Juve president Agnelli fears for Italy's soccer future

LONDON (Reuters) - Italy is no longer the final destination for the world's top players and the country's leading clubs will struggle to keep the ones they do have unless big improvements are made in Serie A, Juventus president Andrea Agnelli said on Thursday.

Juve president Agnelli fears for Italy's soccer future

(Reuters)





Agnelli, 37, the fourth member of his family to run Italy's most successful domestic club, said Italy had stagnated as a football country in the last year and Serie A was now a shadow of the glittering jewel it once was.

"If you go back about 10 or 15 years, it was the dream of every international footballer to come to Serie A," he told delegates at the Leaders in Football conference at Stamford Bridge.

"It was the destination for top players. When I was a kid studying here in England you used to watch live Serie A games broadcast here. The English League was not what it is today.

"Now the German League is building on what it has achieved in the last 10 years, the Spanish League has its own unique environment and has two of the world's most successful worldwide global brands, Real Madrid and Barcelona.

"France has benefited from overseas investments."

Agnelli said that from a football point of view Serie A was no longer the final destination for players but a transitory destination.

ECONOMIC STRENGTH

"Where will we be in two or three years, will we be able to keep players like Paul Pogba, for example? I don't think we have the economic strength to retain such a player.

"Look at AC Milan, they had to give away (Zlatan) Ibrahimovic. We need to have greater economic strength."

Italy has slipped from second to fourth in the UEFA coefficient ranking system since 2006, meaning it has only three clubs in the Champions League instead of four.

Last season they only had two teams in the competition proper because Udinese lost in the qualifying rounds, and although Juventus reached the quarter-finals and earned 65.6 million euros ($88.7 million), Agnelli is still worried about the future.

"It was an anomaly that we earned that much as the Italian market pool is so big and was set up when we had four teams but last season was split between two teams (Juventus and AC Milan)," he said.

"But you must be in the Champions League because that is where you have the international exposure.

"However, we need reforms in Italy. We have to look at our stadiums, that is where the difference is made, on ticketing and on income streams. That is our No.1 reform, and that is where the broadcasters come in.

"If we have a good show in the stadium and show it off to the full, that is the way to increase the broadcasting income, and that is just the start."

Agnelli has overseen the transformation of Juventus's home ground from the unloved Stadio delle Alpi which was built for the 1990 World Cup but demolished to make way for the 41,000-capacity Juventus Stadium on the same site.

The year 1990 is a pivotal moment in Italy's soccer story.

Although they have since won the World Cup for a fourth time, in Germany in 2006, Serie A and the game have rarely generated the levels of optimism that existed around the time when the Italians hosted the 1990 World Cup.
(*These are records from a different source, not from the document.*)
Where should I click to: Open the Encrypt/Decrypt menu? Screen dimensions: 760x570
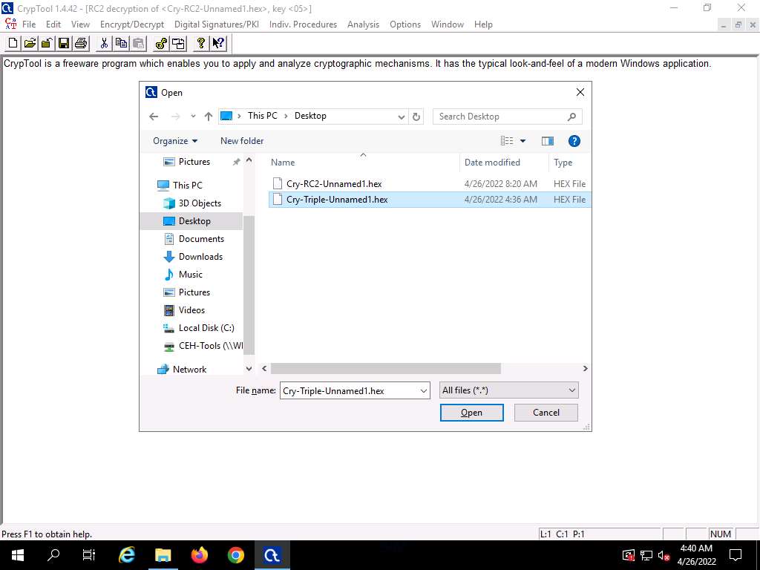click(x=132, y=24)
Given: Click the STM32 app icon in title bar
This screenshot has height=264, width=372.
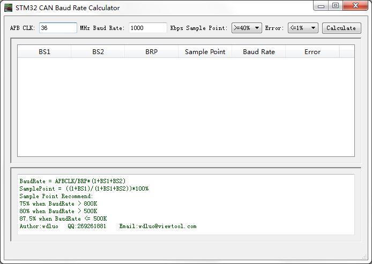Looking at the screenshot, I should [8, 7].
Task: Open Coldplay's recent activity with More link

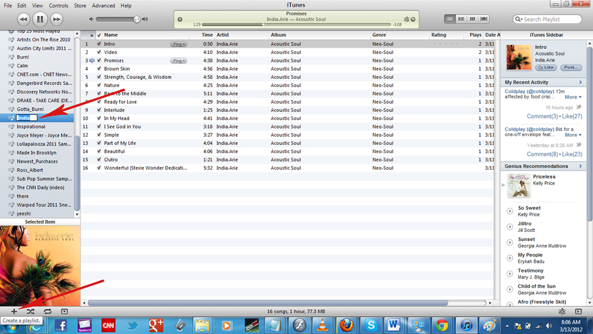Action: (x=573, y=97)

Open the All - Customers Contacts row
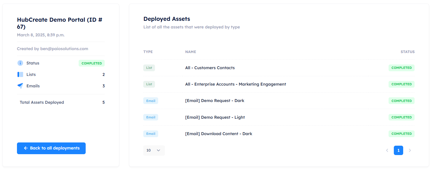coord(210,68)
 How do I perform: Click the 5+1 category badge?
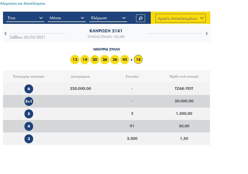pos(29,101)
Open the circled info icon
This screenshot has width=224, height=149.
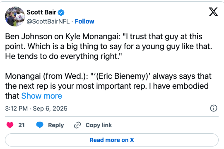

In 2007 Italy bid to host Euro 2012 but lost out to Ukraine and Poland, and Agnelli is convinced it will be some time before the country is again seen as a soccer powerhouse.

"We were not effective in UEFA and our bid was not good enough," he said. "It was a chance missed to regenerate our stadiums and our game.

"If Italy goes and bids for something, Italy should get it. "But our federation needs to increase its standing. Italy has lost its leadership. England, Germany and Spain are ahead of us.

"Our League has lost its drive and we need to spend a lot more time thinking about how we can improve domestically and internationally."